In some circumstances, clinicians may be required to consult with those caring for the individual or those interested in his or her welfare – presenting further issues which need to be considered. The parent of an adult patient may argue they are entitled to be consulted, for example.

The question arises: is this appropriate in a particular circumstance? The issue of breach of confidentiality must also be addressed. The law states that confidentiality must be protected unless it is in the person’s “best interests” for the information to be shared. Making a judgement on this inevitably leaves healthcare professionals open to scrutiny, however.

It is also important to consider lasting power of attorney, which gives a designated person the right to make all healthcare decisions on behalf of the patient. This must be specifically indicated on the correct form to be legally acceptable.

‘Right to die’

Most recently, a new “right to die” card has been highly publicised which allows anyone to refuse treatment in a medical emergency. The Advanced Decision to Refuse Treatment (ADRT) card is carried in a wallet or purse and instructs a doctor to withhold treatment should the carrier lose the capacity to make decisions, because of an accident or illness. Its supporters say it is a practical way of implementing the Mental Capacity Act, which allows individuals to outline “advance directives”.2

ADRT is perceived to be the replacement for living wills, but Sue Hodge pointed out that “if they are anything like living wills, they will prove useless”.

She stated that, in the UK, there has only been one legal judgement concerning a living will made by the patient, his wife and the consultant all working together. “When the patient lost consciousness, the Trust still had to go to court to establish whether it was permissable to stop treatment in accordance with the patient’s expressed wishes. The judge only ruled that the treatment could be stopped because the patient had communicated that he still stood by his original wishes by blinking.”

Despite this, Sue Hodge predicted that both ADRT and living wills would have a role to play in decisions on consent – since they give a clear indication of the patient’s wishes and feelings at a certain period in time.

The GMC guidance should give some further clarity to the process of obtaining patient consent and has been welcomed by patient groups – particularly those representing mental health issues.
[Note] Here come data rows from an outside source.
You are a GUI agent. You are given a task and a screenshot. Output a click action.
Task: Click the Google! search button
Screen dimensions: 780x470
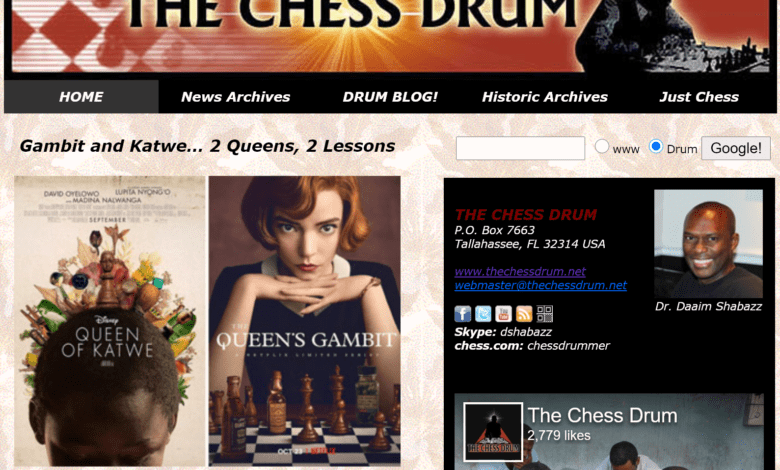click(x=736, y=148)
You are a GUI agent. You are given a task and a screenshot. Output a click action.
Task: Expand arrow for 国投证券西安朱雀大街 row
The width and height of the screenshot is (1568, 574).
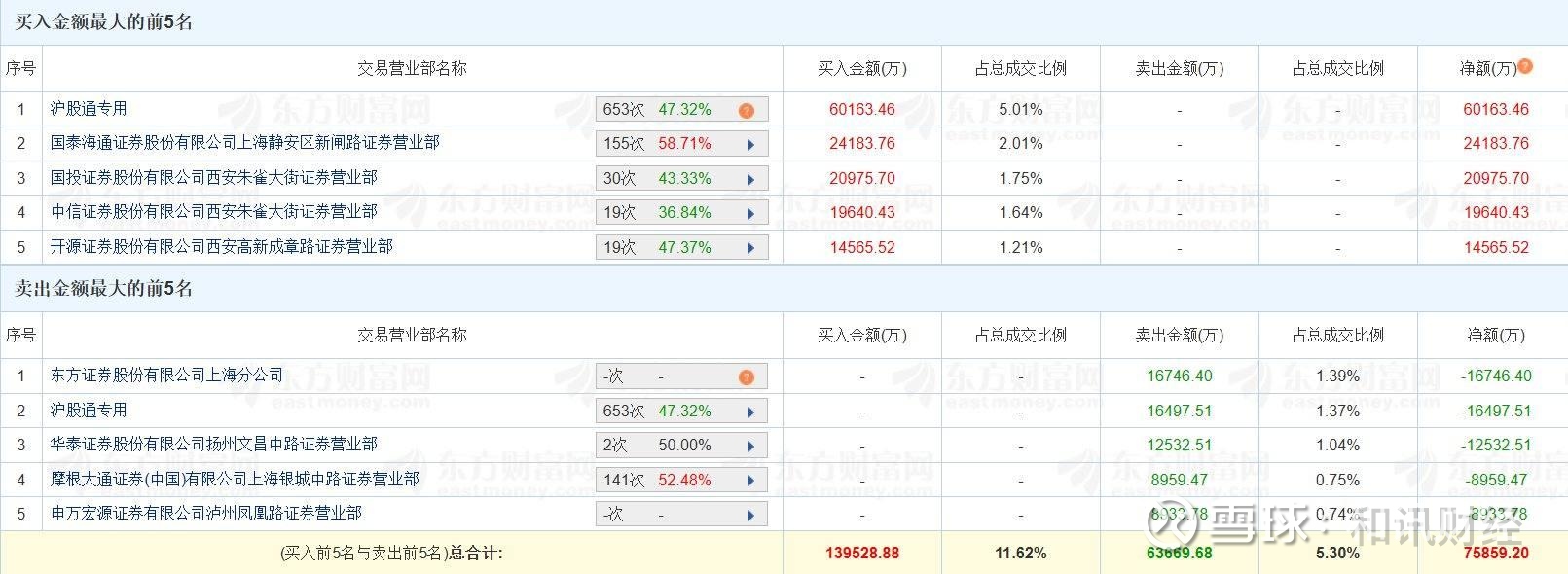750,180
Effective communication is central to the guidance and GMC head of standards and ethics, Jane O’Brien, concluded that clinicians “need to engage more with patients in order to make good decisions.” The BMA has also given the 64-page GMC document its full support but raised the question: “How will doctors find the time needed to deal with each patient?” Ultimately, patient involvement in all aspects of decision making is being given greater emphasis in the healthcare sector, and this is reflected in the changes to the legal and policy frameworks concerning consent.

References

1 Consent: patients and doctors making decisions together, GMC, 19 May 2008.

2 www.bbc.co.uk, BBC News, accessed 21 May 08.